The sedative and hypnotic effect of dexmedetomidine is dose-dependent and resembles natural sleep, with minimal effect on respiration and ventilation, and it occurs through inhibition of norepinephrine release via the activation of pre- and postsynaptic a2-adrenoceptors in the locus coeruleus [2,13,14,17,35]. In our study, we observed that the apnea duration was significantly longer in the propofol group than in the thiopental group (296 s vs. 172 s). Since dexmedetomidine is clinically safe for respiration even at supramaximal plasma levels, the difference may be attributed to the fact that the duration of apnea in both groups is largely a result of the depressant effect of propofol or thiopental [7].) Moreover, the longer apnea duration in our propofol group compared to previous studies may be related to the higher dose of propofol used for induction [2,13,17], our use of premedication (midazolam) [2,13,17], the slower injection of dexmedetomidine (10 min vs. 2 min) [2,13], the higher mean patient age [13,17], and the use of different starting points to calculate apnea duration [4,18].
In our study, we found that the induction time (defined as time to loss of the eyelash reflex) was significantly shorter with propofol than thiopental (28.2 s and 37.6 s, respectively), which is consistent with previous reports [8,9] and the results of a study by Afridi et al. [9] in which a similar induction protocol was applied (41.7 s and 51.1 s, respectively).
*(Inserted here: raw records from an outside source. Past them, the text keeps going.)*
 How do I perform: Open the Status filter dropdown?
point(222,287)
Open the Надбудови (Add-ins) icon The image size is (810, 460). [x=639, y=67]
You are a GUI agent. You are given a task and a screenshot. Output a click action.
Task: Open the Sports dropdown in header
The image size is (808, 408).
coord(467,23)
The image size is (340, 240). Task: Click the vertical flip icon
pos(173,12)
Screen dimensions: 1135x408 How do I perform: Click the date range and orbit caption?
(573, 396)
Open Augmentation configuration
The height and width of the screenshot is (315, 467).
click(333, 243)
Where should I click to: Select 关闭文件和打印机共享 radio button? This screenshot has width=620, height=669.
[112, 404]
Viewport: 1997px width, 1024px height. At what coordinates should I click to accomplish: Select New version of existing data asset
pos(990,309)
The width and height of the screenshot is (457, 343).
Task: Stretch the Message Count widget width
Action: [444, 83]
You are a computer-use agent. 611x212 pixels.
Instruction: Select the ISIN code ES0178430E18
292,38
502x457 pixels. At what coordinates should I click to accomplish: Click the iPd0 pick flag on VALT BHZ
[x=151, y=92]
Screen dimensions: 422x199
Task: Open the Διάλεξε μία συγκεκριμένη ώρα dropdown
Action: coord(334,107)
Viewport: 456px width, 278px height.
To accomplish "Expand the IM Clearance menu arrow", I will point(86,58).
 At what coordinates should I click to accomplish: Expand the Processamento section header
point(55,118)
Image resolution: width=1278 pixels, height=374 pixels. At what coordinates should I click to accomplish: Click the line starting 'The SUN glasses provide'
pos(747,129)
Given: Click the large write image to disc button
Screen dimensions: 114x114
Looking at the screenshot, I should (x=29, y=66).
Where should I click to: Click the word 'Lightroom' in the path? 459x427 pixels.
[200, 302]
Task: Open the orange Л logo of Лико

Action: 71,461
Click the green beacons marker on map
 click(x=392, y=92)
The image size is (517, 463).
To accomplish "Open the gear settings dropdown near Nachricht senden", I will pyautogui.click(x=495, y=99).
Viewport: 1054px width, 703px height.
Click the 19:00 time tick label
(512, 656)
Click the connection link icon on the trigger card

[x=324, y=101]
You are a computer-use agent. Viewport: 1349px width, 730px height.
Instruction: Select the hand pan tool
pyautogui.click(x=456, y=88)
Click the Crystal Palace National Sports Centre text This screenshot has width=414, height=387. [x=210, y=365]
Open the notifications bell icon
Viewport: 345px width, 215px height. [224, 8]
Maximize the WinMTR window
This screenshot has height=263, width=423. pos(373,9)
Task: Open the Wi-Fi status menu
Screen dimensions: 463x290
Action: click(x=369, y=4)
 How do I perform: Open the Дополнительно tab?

The shorter mean time to lash reflex loss in both groups in our study may be related to the higher proportion of female patients and/or the addition of dexmedetomidine. Although the lack of a control group precluded our analysis, the durations reported for control groups in previous studies suggest that dexmedetomidine administration may have improved the induction time and quality [40,41]. In previous studies, the average LMA placement time was reported as 6 to 38 s [16,27]. The high variability in this time may be related to patient age, practitioner experience, the LMA type, the placement technique, the time calculation method, and the use of induction agents from different groups. However, consistent with previous reports and regardless of the difference in time calculations, we observed that the mean LMA insertion time was significantly shorter with propofol (14.1 s) than thiopental (15.6 s) due to the better insertion conditions [12,16].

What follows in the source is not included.